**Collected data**
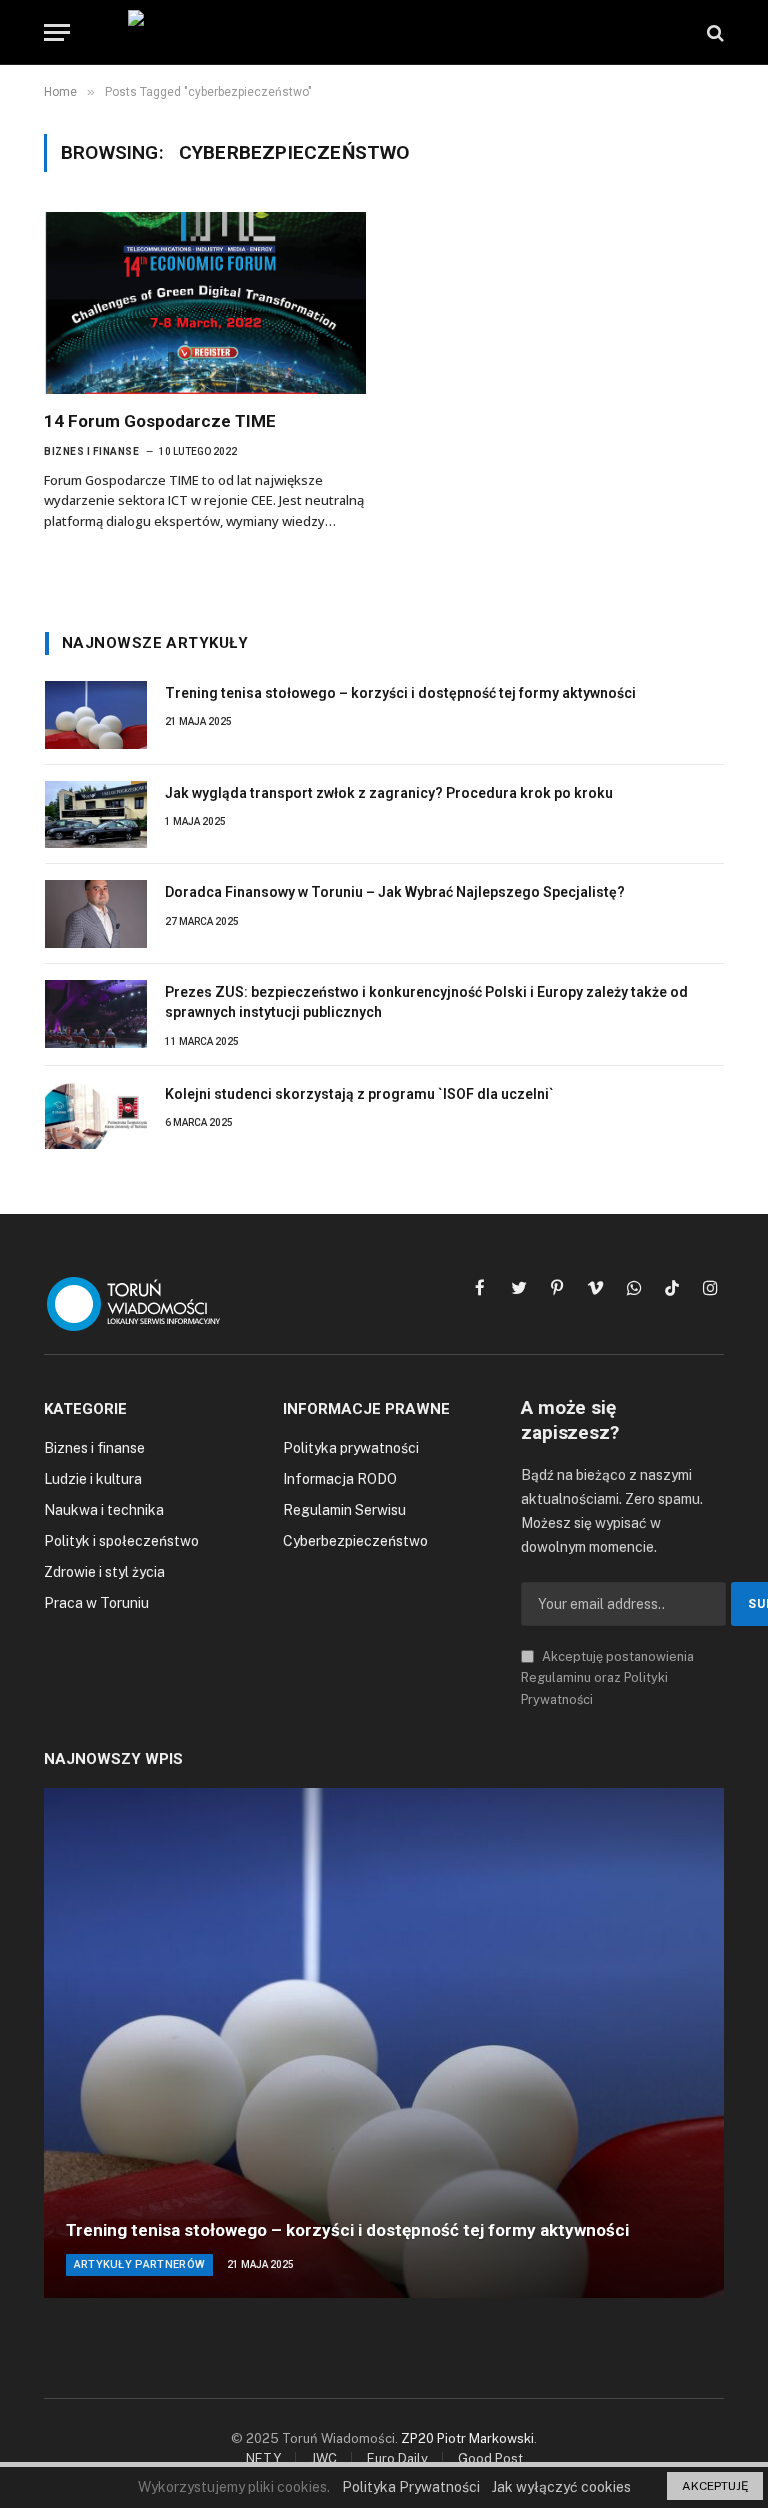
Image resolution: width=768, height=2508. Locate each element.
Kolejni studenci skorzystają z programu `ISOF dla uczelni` (359, 1094)
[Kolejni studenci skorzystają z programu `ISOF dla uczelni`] (96, 1116)
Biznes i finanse (91, 451)
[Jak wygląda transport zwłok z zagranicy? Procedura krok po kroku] (96, 815)
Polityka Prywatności (411, 2487)
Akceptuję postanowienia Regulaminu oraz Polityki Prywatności (607, 1678)
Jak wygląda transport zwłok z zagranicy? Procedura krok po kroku (389, 793)
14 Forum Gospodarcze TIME (160, 421)
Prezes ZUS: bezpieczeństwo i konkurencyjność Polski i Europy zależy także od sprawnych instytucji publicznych (426, 1002)
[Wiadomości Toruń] (384, 32)
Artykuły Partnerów (140, 2264)
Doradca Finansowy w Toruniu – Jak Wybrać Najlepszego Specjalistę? (395, 892)
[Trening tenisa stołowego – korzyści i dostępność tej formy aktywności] (96, 715)
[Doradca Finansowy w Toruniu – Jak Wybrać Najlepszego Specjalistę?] (96, 914)
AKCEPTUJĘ (715, 2486)
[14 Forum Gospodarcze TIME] (205, 302)
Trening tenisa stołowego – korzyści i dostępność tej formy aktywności (400, 693)
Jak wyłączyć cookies (561, 2487)
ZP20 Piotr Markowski (467, 2438)
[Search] (713, 32)
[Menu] (57, 32)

**PROBLEM DESCRIPTION**
Copy out, exactly and alone, the lines of the entries above between the ones holding "Akceptuję postanowienia Regulaminu" and "Artykuły Partnerów (140, 2264)", inclusive.

**THE ANSWER**
Akceptuję postanowienia Regulaminu oraz Polityki Prywatności (607, 1678)
Jak wygląda transport zwłok z zagranicy? Procedura krok po kroku (389, 793)
14 Forum Gospodarcze TIME (160, 421)
Prezes ZUS: bezpieczeństwo i konkurencyjność Polski i Europy zależy także od sprawnych instytucji publicznych (426, 1002)
[Wiadomości Toruń] (384, 32)
Artykuły Partnerów (140, 2264)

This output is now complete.